How to Earn Trust as a Leader
Leadership is something that many people strive for, yet it is one of the most studied facets of people skills. Many people want to know “how do I become a leader?” or “how do I get others to trust me in order to follow me?” Below are 10 components that can effectively help you to become a trusted leader among your peers.
You will notice that these components are not geared for the dictator-type leader but towards servant leadership. In order to lead with a servant-like attitude, the leader must have the interest of his followers and their desires rather than his or her own.
So let’s take a closer look at how to earn trust as a leader!
1. Have an open door policy– This does not mean that you only should leave your door open for others to walk in literally, but make yourself accessible.
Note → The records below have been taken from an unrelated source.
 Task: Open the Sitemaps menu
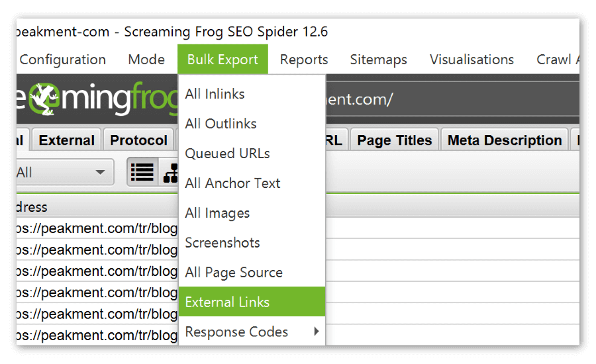click(378, 60)
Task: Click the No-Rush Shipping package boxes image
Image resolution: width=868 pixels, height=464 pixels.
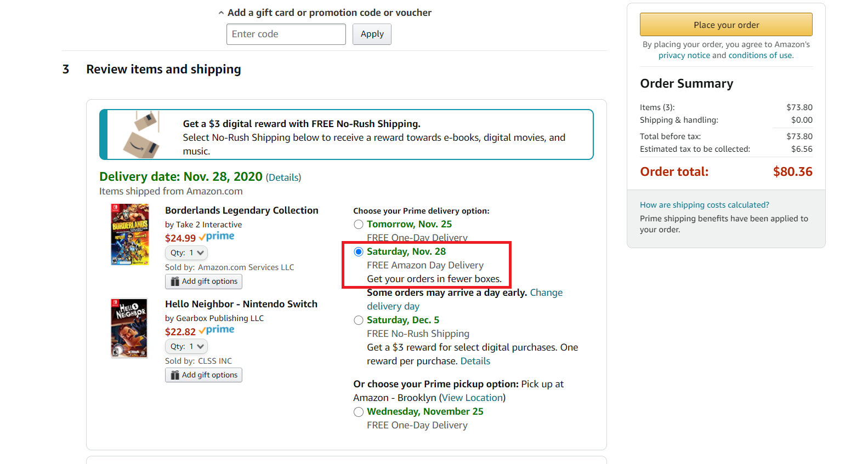Action: click(x=141, y=135)
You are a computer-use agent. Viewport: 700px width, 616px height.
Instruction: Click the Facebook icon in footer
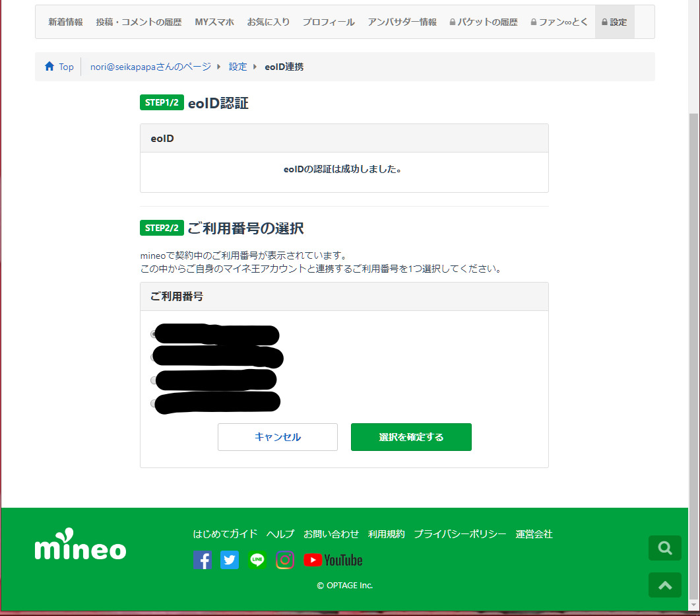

Let others know that you are available for them anytime and not just when it is convenient for you. Doing something such as giving others your personal cell number or other bits of personal information tells them that “I trust you.” You may be thinking that ‘I don’t want to give someone my personal number.” What you are saying is that “I don’t trust this person.” How do you expect others to trust you if you in turn do not trust them. Sharing personal information is one of the quickest ways to earn trust in others.
2. Keep in contact– So you have provided your personal cell phone number and have hopefully already had the opportunity to meet the people that you are leading face to face. You must now take it a step further by continuously keeping in contact with them. This can be done through e-mail, text, phone calls, or other technologies such as streaming video. The crucial point here is that you are viewed as a real person who cares about your followers. You did not just stop by and shake hands for a few minutes never to be hard from again. Be real and show it by keeping in touch.
3. Listen– The aspiring leader is a good listener. People feel that they are respected and valued when they are listened to. Too many leaders think that they are “leading” only when they are talking and sharing their own ideas. Good leaders are great listeners.
4. Get to know the people you want to lead– This goes back to component #3. In order to get to know the people that you want to lead, you have to be willing to listen to them and where they came from, etc. That is how you will learn what their “hot buttons” are and what will motivate them. You can learn what their values are and what makes them happy, sad, etc. Taking the time to learn about the people you lead will not only earn you trust, but it will help you when you face situations where you can have somebody help you out because you know their personality and strengths.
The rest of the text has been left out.